If this were stored as a blob it could be lazily parsed; WDYT?

Alternatively, it might be more compact if stored as a bit vector, storing 64-bits positions per element of the record.

This revision now requires changes to proceed.May 14 2021, 11:54 AM

Use, serialize and deserialize llvm::BitVector instead of std::set.

jansvoboda11 planned changes to this revision.May 17 2021, 6:52 AM

I think it'd be useful to have direct tests for "detecting used search paths". That might be a nice thing to separate out and test independently. E.g., you could add a remark, -Rused-search-path, which printed a diagnostic the first time any given search path is used in a TU.

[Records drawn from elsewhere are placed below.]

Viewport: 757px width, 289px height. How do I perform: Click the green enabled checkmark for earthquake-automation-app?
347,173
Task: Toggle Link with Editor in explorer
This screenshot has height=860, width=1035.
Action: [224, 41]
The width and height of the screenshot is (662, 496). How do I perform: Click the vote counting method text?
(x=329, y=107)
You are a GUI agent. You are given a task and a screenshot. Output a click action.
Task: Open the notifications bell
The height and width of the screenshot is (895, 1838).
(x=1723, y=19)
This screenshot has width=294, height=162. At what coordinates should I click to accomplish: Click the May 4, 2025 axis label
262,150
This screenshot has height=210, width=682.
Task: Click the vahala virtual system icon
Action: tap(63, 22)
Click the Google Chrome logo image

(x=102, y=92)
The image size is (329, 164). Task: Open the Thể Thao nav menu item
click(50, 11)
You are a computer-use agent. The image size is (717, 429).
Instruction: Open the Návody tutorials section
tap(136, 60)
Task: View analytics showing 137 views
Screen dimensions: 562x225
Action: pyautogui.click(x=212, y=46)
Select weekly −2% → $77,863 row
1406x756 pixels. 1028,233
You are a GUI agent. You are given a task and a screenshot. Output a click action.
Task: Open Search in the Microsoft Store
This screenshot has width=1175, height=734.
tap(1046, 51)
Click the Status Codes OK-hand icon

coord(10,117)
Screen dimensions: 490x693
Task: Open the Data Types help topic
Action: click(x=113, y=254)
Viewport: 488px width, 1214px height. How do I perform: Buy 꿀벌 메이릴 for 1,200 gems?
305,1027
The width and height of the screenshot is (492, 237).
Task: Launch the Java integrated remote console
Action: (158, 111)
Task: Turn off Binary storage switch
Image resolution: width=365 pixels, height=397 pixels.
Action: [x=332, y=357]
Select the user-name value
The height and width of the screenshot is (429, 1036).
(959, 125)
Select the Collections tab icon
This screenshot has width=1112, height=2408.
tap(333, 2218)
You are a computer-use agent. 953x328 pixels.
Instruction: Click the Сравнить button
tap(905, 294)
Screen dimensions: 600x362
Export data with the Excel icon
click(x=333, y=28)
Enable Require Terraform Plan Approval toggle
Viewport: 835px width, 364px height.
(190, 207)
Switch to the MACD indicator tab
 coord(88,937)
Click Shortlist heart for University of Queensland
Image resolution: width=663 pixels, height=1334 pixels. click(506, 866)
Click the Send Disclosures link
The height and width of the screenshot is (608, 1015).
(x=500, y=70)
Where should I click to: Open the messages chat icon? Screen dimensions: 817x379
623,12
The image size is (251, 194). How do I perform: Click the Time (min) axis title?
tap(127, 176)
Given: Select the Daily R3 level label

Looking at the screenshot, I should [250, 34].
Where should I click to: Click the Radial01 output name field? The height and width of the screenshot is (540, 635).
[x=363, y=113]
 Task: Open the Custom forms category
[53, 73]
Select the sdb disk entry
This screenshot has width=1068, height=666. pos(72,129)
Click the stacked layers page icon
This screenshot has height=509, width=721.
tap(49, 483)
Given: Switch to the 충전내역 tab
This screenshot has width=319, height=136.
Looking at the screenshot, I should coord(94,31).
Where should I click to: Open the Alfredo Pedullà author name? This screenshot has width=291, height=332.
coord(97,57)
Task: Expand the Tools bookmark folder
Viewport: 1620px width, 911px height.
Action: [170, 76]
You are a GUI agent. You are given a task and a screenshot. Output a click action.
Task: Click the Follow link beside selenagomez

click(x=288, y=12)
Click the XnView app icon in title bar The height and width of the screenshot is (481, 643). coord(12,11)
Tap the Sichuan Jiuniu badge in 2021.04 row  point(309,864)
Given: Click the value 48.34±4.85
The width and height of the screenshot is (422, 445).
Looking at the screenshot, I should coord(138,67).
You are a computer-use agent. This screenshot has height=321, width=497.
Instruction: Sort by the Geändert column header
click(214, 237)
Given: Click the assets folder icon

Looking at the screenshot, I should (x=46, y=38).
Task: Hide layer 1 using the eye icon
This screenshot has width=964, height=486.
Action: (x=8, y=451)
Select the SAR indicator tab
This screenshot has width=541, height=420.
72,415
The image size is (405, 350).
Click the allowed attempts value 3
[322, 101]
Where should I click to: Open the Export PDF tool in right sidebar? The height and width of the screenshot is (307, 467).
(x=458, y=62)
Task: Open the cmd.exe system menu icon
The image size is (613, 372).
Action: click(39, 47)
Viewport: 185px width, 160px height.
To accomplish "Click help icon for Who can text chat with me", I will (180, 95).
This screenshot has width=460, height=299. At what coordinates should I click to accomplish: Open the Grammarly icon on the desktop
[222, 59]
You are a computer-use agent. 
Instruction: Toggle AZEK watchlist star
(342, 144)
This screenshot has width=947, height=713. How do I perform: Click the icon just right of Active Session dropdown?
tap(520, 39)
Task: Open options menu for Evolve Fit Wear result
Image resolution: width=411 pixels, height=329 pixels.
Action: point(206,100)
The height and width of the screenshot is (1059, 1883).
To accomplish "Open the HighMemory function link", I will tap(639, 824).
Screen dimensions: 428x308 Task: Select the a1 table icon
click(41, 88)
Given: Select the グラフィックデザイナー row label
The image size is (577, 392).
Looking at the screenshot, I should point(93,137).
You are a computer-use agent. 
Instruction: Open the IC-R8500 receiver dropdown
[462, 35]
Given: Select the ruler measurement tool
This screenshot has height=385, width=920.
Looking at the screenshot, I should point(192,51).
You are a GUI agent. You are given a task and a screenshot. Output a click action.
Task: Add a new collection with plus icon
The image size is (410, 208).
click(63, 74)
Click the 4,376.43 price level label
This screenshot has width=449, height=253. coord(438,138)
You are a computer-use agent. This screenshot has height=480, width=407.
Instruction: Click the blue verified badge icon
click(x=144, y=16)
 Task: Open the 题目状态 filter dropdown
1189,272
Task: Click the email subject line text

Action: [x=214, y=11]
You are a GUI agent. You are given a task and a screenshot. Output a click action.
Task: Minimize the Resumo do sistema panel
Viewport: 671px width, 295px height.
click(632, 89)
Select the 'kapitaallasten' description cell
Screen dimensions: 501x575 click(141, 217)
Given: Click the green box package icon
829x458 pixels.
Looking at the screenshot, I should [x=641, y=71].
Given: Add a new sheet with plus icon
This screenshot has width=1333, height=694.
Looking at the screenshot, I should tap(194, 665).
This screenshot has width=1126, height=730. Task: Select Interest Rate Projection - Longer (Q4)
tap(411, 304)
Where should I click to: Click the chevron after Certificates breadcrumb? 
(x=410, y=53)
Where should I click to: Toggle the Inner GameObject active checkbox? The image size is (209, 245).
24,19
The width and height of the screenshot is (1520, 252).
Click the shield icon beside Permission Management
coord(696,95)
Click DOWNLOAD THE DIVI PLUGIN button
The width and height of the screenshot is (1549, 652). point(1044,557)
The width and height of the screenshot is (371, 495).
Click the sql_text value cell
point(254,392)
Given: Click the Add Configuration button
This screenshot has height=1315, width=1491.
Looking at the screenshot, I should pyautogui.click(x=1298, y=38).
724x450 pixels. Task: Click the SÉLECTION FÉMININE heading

Good idea, I'll look into that.

It'd also be really nice to be able to dump this info from the .pcm file. I guess it'd be outside the scope of this patch, but I really think there should be a clang-pcm-analyzer where we can put functionality like that. Somewhat useful for more fine-grained testing; super useful as a tool for debugging.

Agreed, it's in my todo list.

clang/lib/Serialization/ASTReader.cpp
4763–4771

I'll look into making this lazy.

Make PCM parsing lazier

jansvoboda11 planned changes to this revision.May 17 2021, 10:14 AM

Fix test on Windows

jansvoboda11 planned changes to this revision.May 19 2021, 7:22 AM

Split out extra patch

jansvoboda11 marked an inline comment as done.May 21 2021, 8:33 AM

This is now ready for review.

clang/test/ClangScanDeps/Inputs/header-search-pruning/cdb.json
5

The extra numerical include directories here force AST{Writer,Reader} to work with multi-byte blob, providing extra test coverage.

clang/test/ClangScanDeps/header-search-pruning.cpp
28

The being and end include directories here are sentinels that make it easier to make positive/negative occurrence checks with -NEXT.

jansvoboda11 edited the summary of this revision. (Show Details)May 21 2021, 8:51 AM
jansvoboda11 added inline comments.Jun 2 2021, 5:13 AM
clang/tools/clang-scan-deps/ClangScanDeps.cpp
361

This change will be reverted in favor of D103516.

jansvoboda11 planned changes to this revision.Jul 26 2021, 4:54 AM

After speaking with @dexonsmith, the laziness is probably not necessary when dealing with a short bit vector. I'll also explore using llvm::BitVector instead of std::vector<bool>.

Rebase, switch from std::vector<bool> to llvm::BitVector, load the bit vector eagerly.

dexonsmith accepted this revision.Oct 8 2021, 1:25 PM

LGTM, thanks!

This revision is now accepted and ready to land.Oct 8 2021, 1:25 PM
This revision was automatically updated to reflect the committed changes.